Could you write out the listing below, beginning at the line that contains "Describe the element" and stopping after the line that contains "center [48, 200]."? Leave the pictures out of your copy.

● Material for this exercise
--- START ---
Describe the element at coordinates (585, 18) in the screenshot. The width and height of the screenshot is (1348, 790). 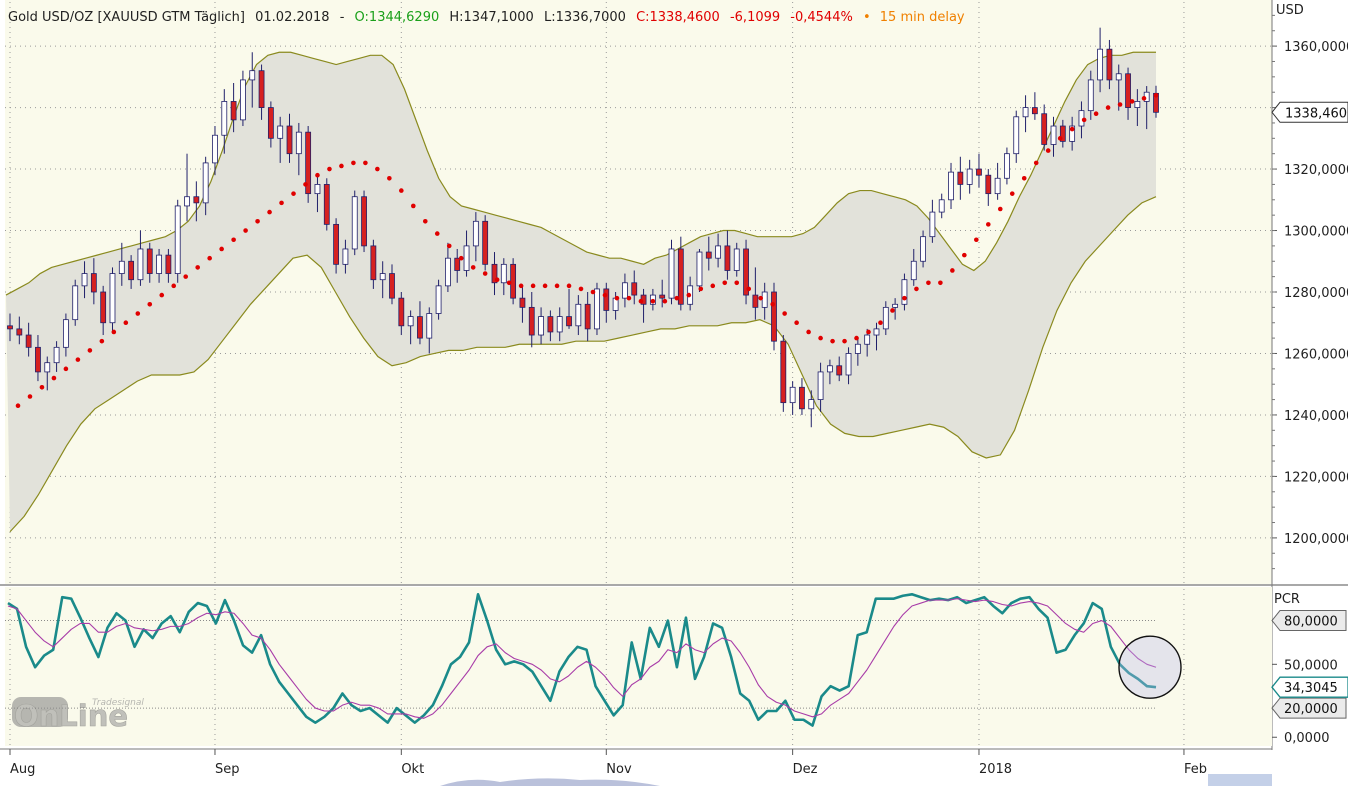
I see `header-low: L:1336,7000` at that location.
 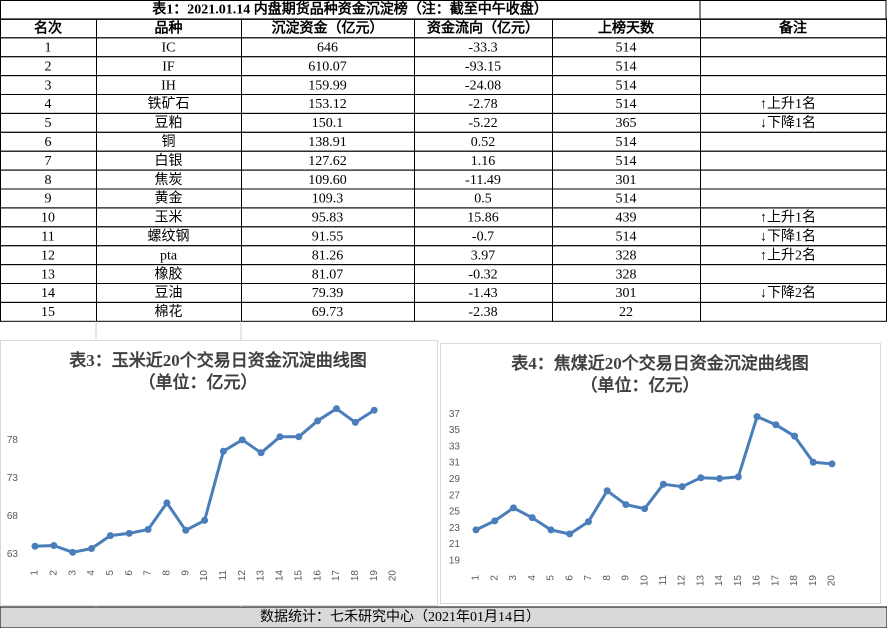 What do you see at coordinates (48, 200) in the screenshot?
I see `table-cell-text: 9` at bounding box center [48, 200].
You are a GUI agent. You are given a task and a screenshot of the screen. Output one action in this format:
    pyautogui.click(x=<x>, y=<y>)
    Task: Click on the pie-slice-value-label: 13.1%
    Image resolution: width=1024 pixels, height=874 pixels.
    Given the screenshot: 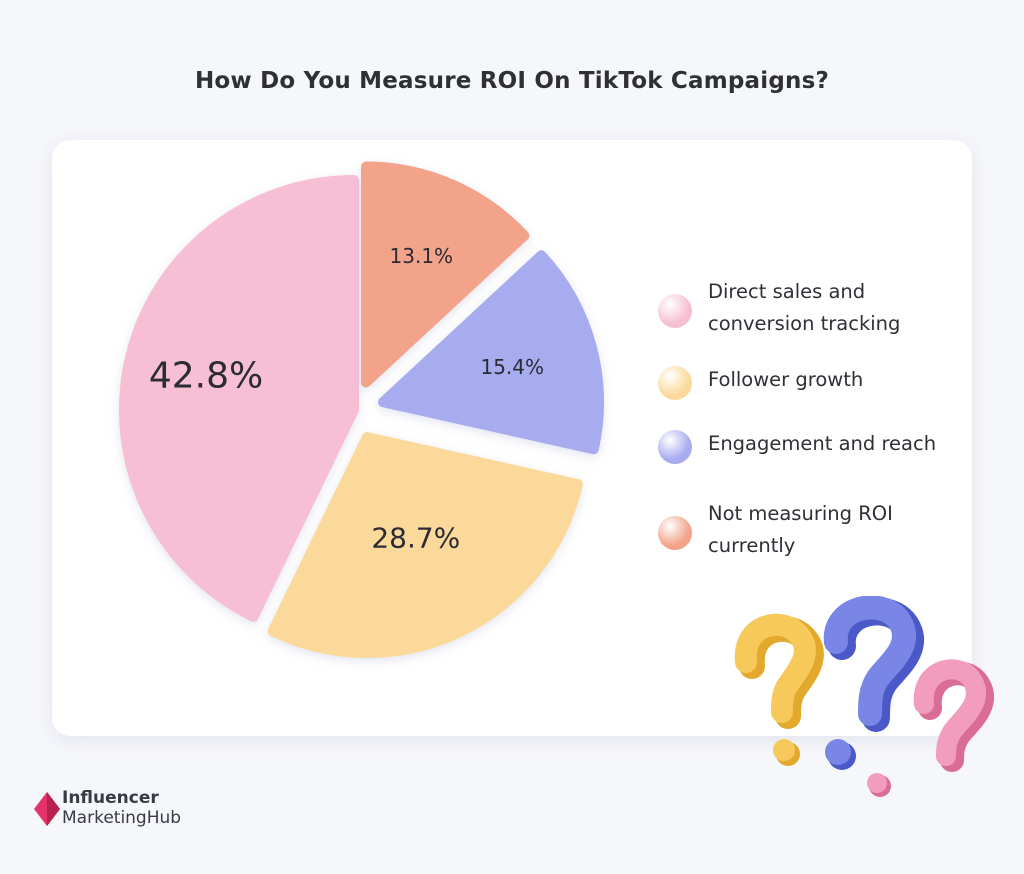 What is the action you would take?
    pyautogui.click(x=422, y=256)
--- END ---
--- START ---
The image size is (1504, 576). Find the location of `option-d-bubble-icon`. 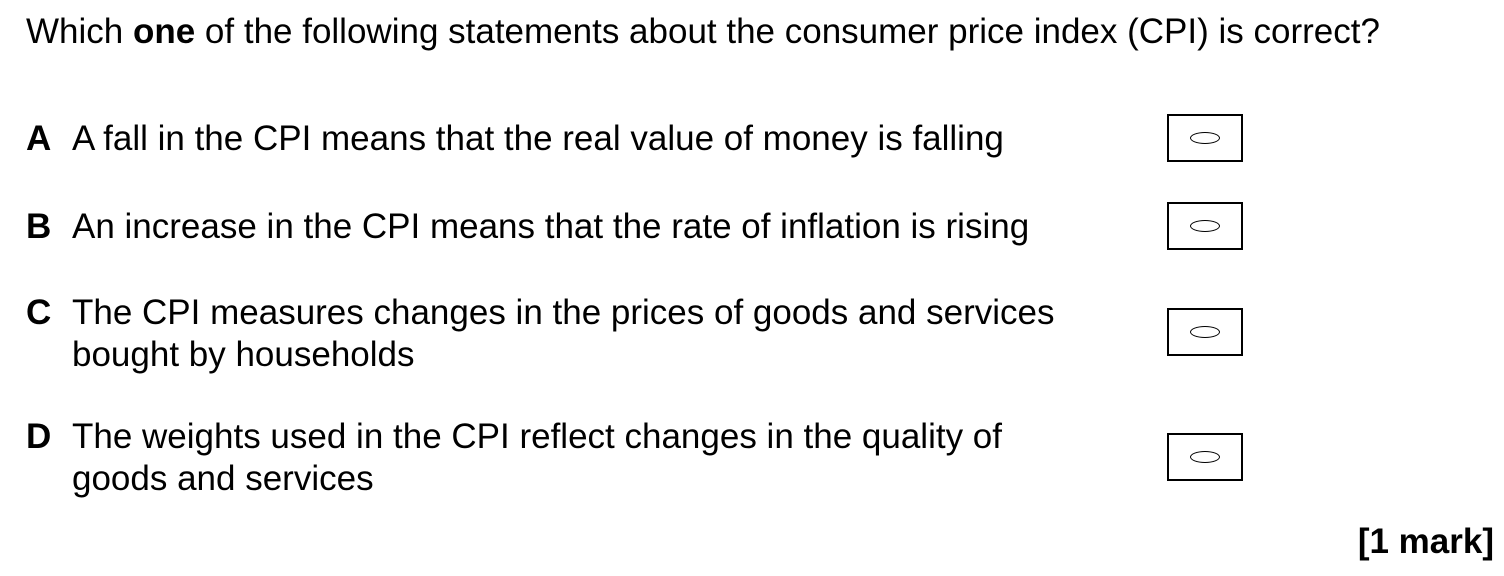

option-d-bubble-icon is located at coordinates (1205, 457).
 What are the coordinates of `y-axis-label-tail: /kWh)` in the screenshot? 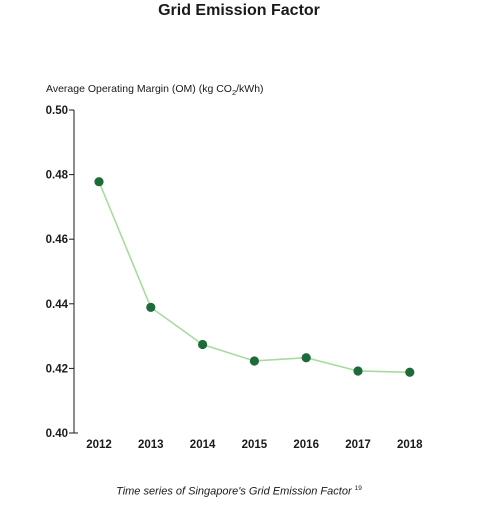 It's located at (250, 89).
--- END ---
● Answer to this problem
Describe the element at coordinates (585, 18) in the screenshot. The width and height of the screenshot is (1348, 790). 
I see `header-low: L:1336,7000` at that location.
  What do you see at coordinates (48, 200) in the screenshot?
I see `table-cell-text: 9` at bounding box center [48, 200].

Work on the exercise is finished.